Preliminary findings from a UK study into suicide bereavement among the Armed Forces community will be used to create new support packs for bereaved serving personnel, veterans and families, an international conference heard.
Dr Sharon McDonnell, MD of the organisation Suicide Bereavement UK and honorary research fellow at the University of Manchester, has presented the initial findings of her and colleagues’ Armed Forces Bereavement Study, which has been underway for the past 16 months, funded by NHS England and approved by the Ministry of Defence.
Speaking at the Suicide Bereavement UK international conference last month, Dr McDonnell said the study had involved interviewing serving personnel bereaved by suicide for the first time in the UK, along with ex-serving personnel and families, with the aim of identifying their experiences and needs and also to co-produce evidence-informed suicide bereavement support packs for the future.

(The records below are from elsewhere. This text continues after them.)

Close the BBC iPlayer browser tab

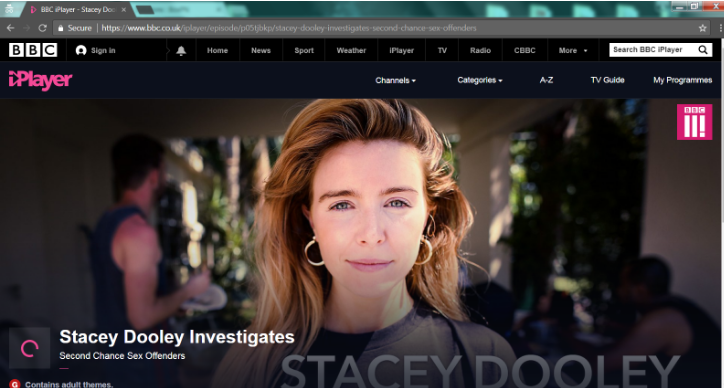(x=124, y=10)
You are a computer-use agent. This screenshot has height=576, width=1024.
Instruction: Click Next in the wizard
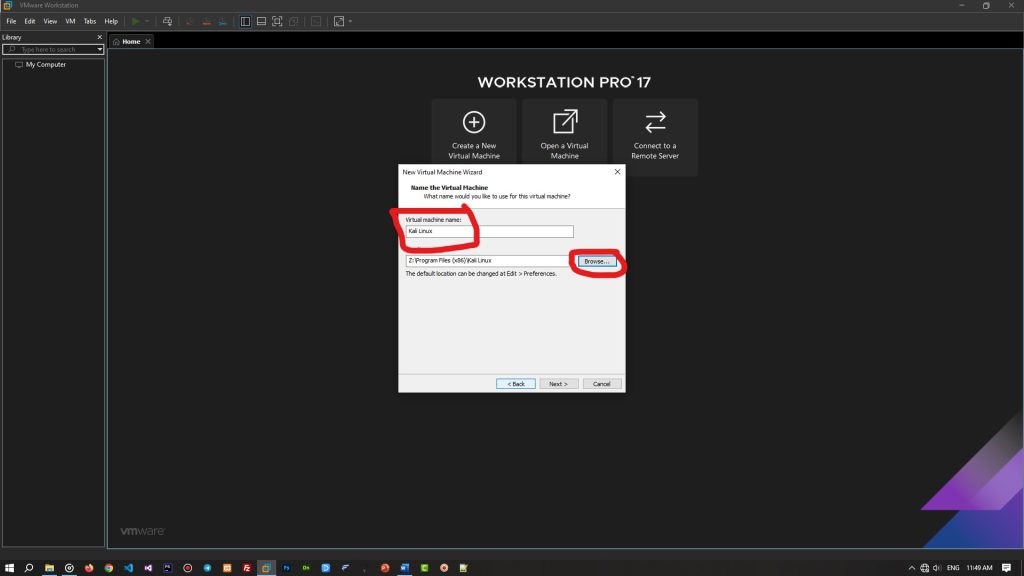[x=558, y=383]
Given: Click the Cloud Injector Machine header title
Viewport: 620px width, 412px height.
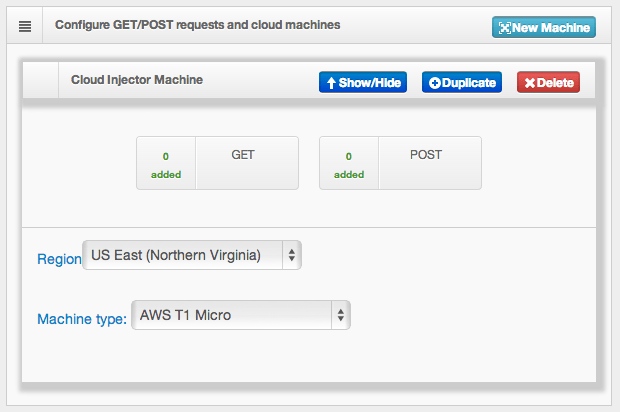Looking at the screenshot, I should pyautogui.click(x=137, y=79).
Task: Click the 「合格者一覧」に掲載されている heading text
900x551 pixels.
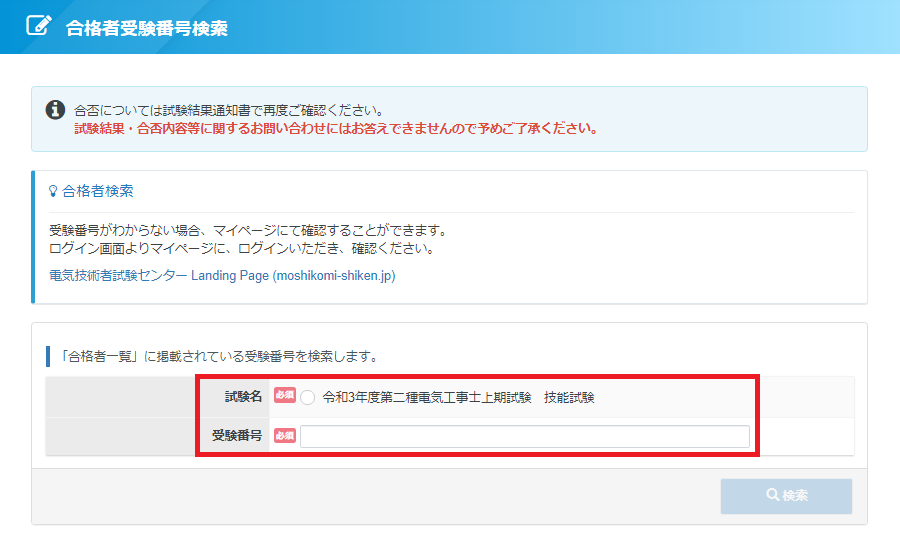Action: click(x=220, y=356)
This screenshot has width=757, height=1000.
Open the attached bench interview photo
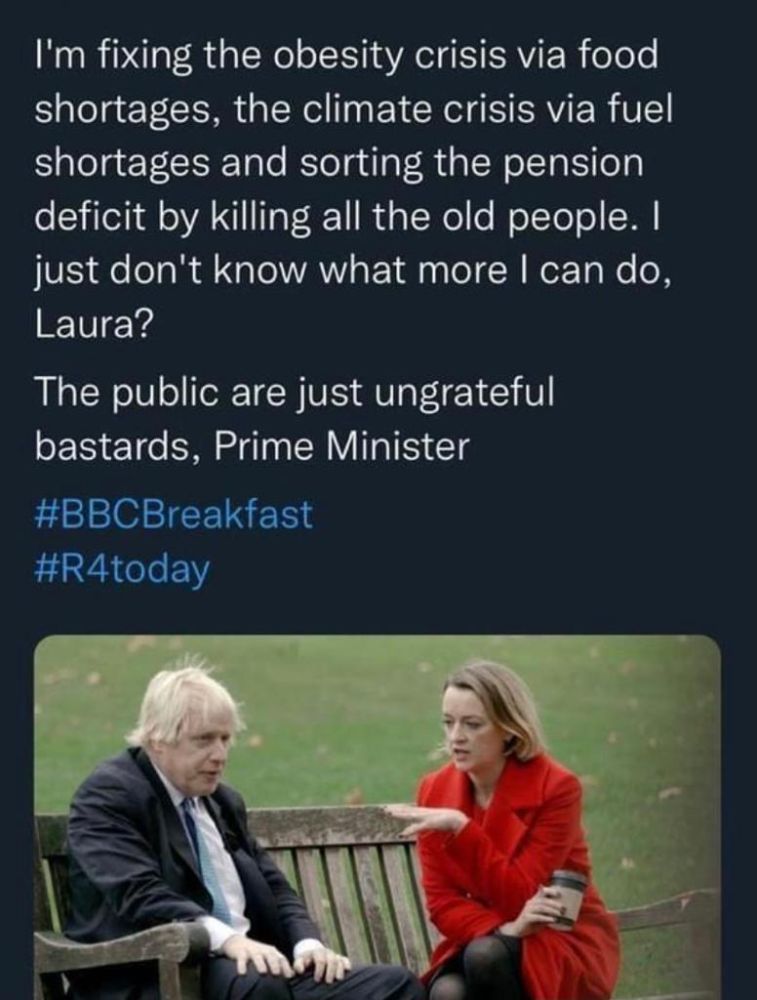click(x=378, y=817)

Speaking about the need for such a study, she shared previous research findings including that the number of Army male suicides has increased since 2017, with the risk of suicide among men in the Army now the same as the UK general population for the first time since the 1990s, with rates “significantly higher” among Army men aged 20-24 (MoD, 2023).
A previous study among the veteran community found suicide rate in veterans is no greater than that of the general population but that suicide risk was two to four times higher in male and female veterans aged under 25 years, than for the same age groups in the general population.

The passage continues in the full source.